However, alongside the enthusiasm sits a growing unease. Nearly seven in ten enterprises cite AI-powered data leaks as their top security concern, while almost half operate without any AI-specific security controls in place.

This dual reality, with unprecedented potential on one hand and mounting risks on the other, defines the GenAI debate. The challenge for boards and executives is to capture the benefits while managing the dangers, and this is a balancing act that will shape enterprise strategy during the coming decade. 

When AI innovation goes wrong

Recent incidents highlight the perils of moving too fast without guardrails. In May this year, researchers uncovered exposed data belonging to 571 customers of data integration specialist JedAI. The breach was traced back to an unsecured public-facing database, revealing both the dangers of shadow AI and poor governance.

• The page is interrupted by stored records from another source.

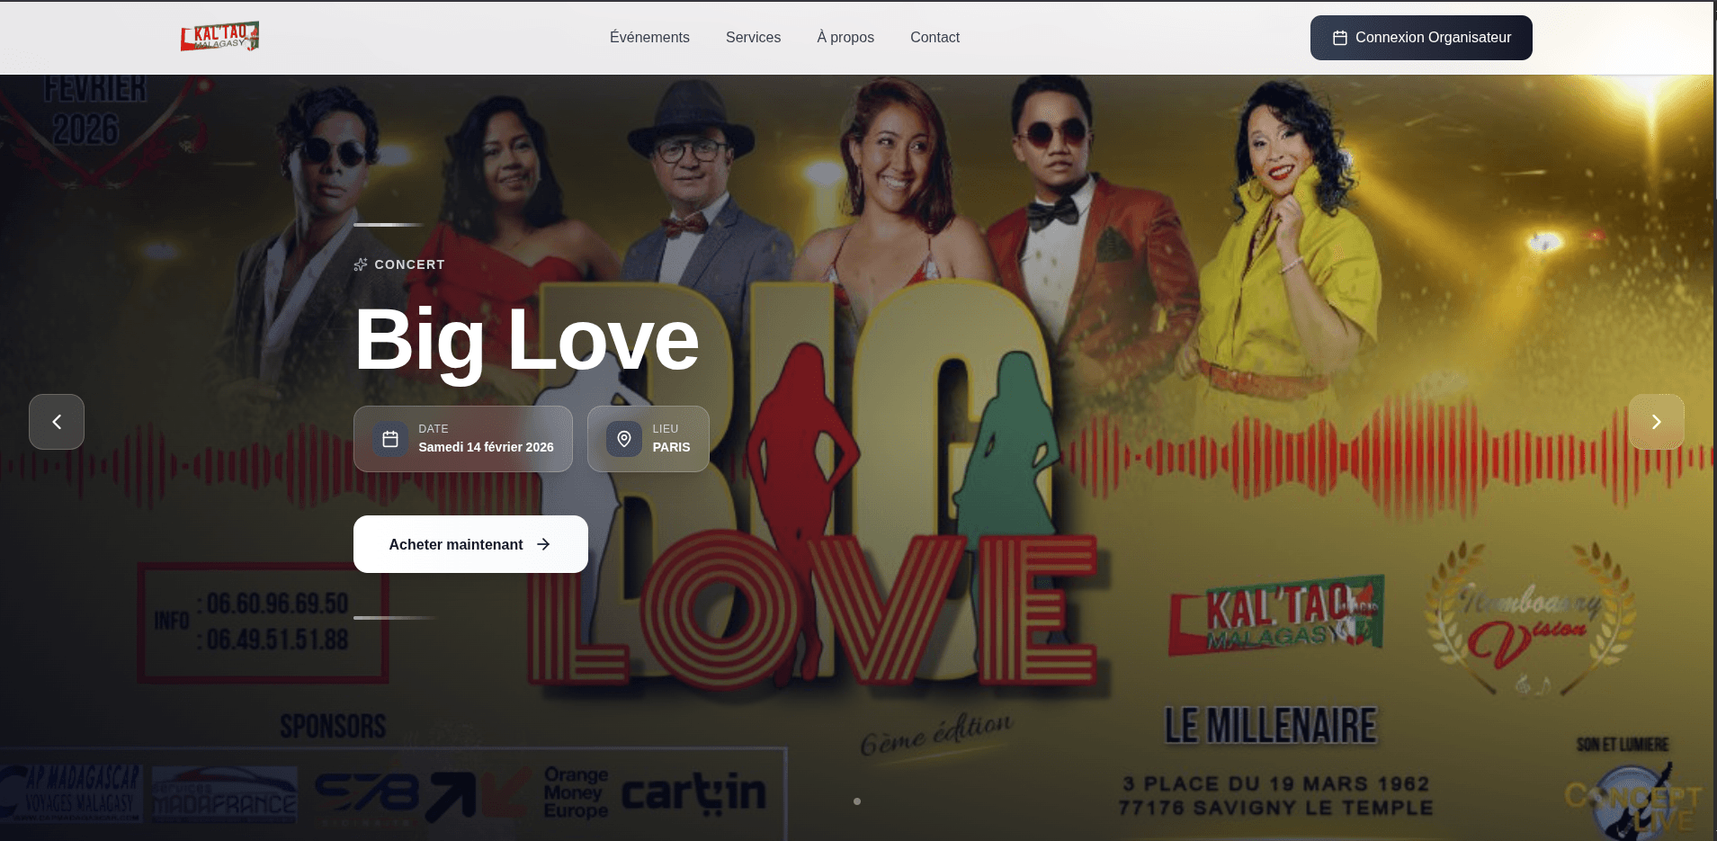Click the location pin icon in LIEU card
The width and height of the screenshot is (1717, 841).
tap(624, 439)
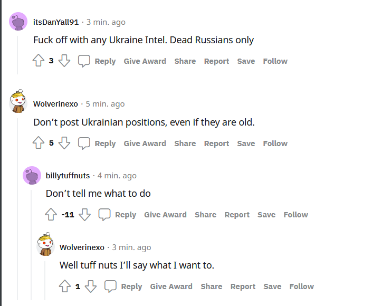Downvote billytuffnuts' "Don't tell me" comment
This screenshot has width=372, height=306.
[85, 215]

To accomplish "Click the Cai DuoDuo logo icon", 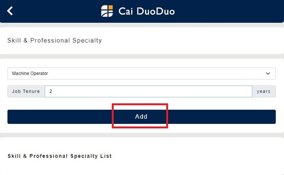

Another cautionary tale could be read about technology giant Samsung. In April 2023, the company suffered three separate leaks in a single month, including source code and chip optimisation data.

Some of that material is now suspected to have been ingested into large language models, raising concerns about “introspection attacks” where sensitive training data can be extracted.

Meanwhile Microsoft’s Copilot suite has faced a series of vulnerabilities, including so-called zero-click exploits that allowed attackers to access internal systems via email or collaboration tools. In some cases, flaws in the Copilot Studio platform enabled attackers to exfiltrate data or launch further intrusions.

Collectively, these incidents underline a new risk category for the enterprise: data exposure through training, prompt injection attacks, and unmonitored shadow AI use.

It is a known fact that GenAI adoption is accelerating across all markets, with organisations rapidly integrating AI into operations without regional differences in uptake. However, awareness of the risks and challenges associated with this adoption remains relatively immature, as many view AI purely as a business benefit without recognising its impact on security and data integrity.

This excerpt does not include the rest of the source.